So I found it can actually be useful to write bogus jump instructions, jumping anywhere in your code.
This will usually mess a bit more with the control graph, and the disassembler's ability to recover.
As we have room for some garbage code, let's do this:
xor rax, rax cmp rax, rax
This just zeroes the rax
register, and compares it with itself.
Useless, but remember this is dead code.
Now following a cmp
instruction, we expect some kind of branching:
je j0
Meaning if the comparison was true (it surely is), jumps to the local j0
label, that we'll define later.
And let's continue a bit more, with other random comparisons, and other jumps:
cmp rax, rdi je j1 add rax, 0xCAFE cmp rax, rsi je j2 cmp rax, rdx je j3 cmp rax, rcx je j4 jmp 24[ rip ]
We are here just comparing useless stuff with useless stuff, and jumping to some local labels.
Again, just to mess with the control graph.
The last instruction jumps to a random location, based on the current instruction pointer.
So this is just:
if( ... ) { goto ...; } else if( ... ) { goto ...; } else { goto ...; }
Now we'll simply define these local labels, and in each one jump to another random location:
j0: jmp 16[ rip ] j1: jmp 48[ rip ] j2: jmp 64[ rip ] j3: jmp 128[ rip ] j4: jmp 256[ rip ]
Now, at this point, the disassembler should be pretty confused.

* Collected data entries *
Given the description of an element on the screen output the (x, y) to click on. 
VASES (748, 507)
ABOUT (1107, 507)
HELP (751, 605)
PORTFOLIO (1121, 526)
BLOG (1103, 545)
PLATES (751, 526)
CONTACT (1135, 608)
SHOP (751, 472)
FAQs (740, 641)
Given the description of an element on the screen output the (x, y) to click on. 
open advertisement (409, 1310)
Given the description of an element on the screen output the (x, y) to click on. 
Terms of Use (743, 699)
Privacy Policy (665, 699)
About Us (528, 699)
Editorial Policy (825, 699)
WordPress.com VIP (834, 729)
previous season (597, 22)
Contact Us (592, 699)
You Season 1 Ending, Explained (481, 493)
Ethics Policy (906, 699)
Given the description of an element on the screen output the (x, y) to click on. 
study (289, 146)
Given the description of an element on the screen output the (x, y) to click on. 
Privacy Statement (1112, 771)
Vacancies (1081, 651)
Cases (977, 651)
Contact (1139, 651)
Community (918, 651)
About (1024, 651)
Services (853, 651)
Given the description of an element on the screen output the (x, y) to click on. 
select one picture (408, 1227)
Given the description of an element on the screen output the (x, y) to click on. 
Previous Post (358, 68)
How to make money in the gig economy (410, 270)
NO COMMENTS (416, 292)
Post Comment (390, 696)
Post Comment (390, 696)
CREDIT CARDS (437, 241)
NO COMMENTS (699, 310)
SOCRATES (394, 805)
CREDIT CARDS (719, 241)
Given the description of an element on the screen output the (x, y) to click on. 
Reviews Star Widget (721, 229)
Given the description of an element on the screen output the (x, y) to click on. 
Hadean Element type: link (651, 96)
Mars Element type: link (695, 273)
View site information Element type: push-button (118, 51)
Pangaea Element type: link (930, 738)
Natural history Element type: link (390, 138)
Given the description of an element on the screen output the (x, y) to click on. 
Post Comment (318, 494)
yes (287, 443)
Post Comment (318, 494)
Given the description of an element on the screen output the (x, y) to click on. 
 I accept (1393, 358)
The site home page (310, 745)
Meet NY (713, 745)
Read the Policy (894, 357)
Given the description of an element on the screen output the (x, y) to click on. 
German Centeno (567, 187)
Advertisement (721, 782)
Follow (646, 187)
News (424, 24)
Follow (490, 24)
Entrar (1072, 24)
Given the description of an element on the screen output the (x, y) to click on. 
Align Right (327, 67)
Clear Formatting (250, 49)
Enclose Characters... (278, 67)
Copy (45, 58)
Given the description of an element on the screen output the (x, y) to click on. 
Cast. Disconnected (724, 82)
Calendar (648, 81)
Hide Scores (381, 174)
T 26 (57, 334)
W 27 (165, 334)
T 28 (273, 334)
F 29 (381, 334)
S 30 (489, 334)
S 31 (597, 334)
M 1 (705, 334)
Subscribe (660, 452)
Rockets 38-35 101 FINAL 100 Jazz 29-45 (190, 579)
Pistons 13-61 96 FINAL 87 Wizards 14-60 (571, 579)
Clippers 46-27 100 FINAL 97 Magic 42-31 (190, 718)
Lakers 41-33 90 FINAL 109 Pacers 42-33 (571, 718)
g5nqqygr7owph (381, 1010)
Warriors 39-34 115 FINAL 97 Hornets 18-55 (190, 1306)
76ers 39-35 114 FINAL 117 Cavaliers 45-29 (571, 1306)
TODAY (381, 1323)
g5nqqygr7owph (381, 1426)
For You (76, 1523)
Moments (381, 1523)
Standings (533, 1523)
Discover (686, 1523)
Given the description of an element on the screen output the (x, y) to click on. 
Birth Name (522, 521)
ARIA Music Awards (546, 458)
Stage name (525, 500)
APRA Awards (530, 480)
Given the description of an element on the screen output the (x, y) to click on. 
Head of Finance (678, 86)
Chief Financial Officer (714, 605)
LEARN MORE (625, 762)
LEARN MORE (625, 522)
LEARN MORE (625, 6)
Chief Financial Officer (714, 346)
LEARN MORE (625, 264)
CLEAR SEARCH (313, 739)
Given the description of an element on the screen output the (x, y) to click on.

* HOW TO COMPLETE THIS TASK *
Copy the full passage on bogus jump instructions word for word. You won't need the items for any of this.

* TASK SOLUTION *
So I found it can actually be useful to write bogus jump instructions, jumping anywhere in your code.
This will usually mess a bit more with the control graph, and the disassembler's ability to recover.
As we have room for some garbage code, let's do this:
xor rax, rax cmp rax, rax
This just zeroes the rax
register, and compares it with itself.
Useless, but remember this is dead code.
Now following a cmp
instruction, we expect some kind of branching:
je j0
Meaning if the comparison was true (it surely is), jumps to the local j0
label, that we'll define later.
And let's continue a bit more, with other random comparisons, and other jumps:
cmp rax, rdi je j1 add rax, 0xCAFE cmp rax, rsi je j2 cmp rax, rdx je j3 cmp rax, rcx je j4 jmp 24[ rip ]
We are here just comparing useless stuff with useless stuff, and jumping to some local labels.
Again, just to mess with the control graph.
The last instruction jumps to a random location, based on the current instruction pointer.
So this is just:
if( ... ) { goto ...; } else if( ... ) { goto ...; } else { goto ...; }
Now we'll simply define these local labels, and in each one jump to another random location:
j0: jmp 16[ rip ] j1: jmp 48[ rip ] j2: jmp 64[ rip ] j3: jmp 128[ rip ] j4: jmp 256[ rip ]
Now, at this point, the disassembler should be pretty confused.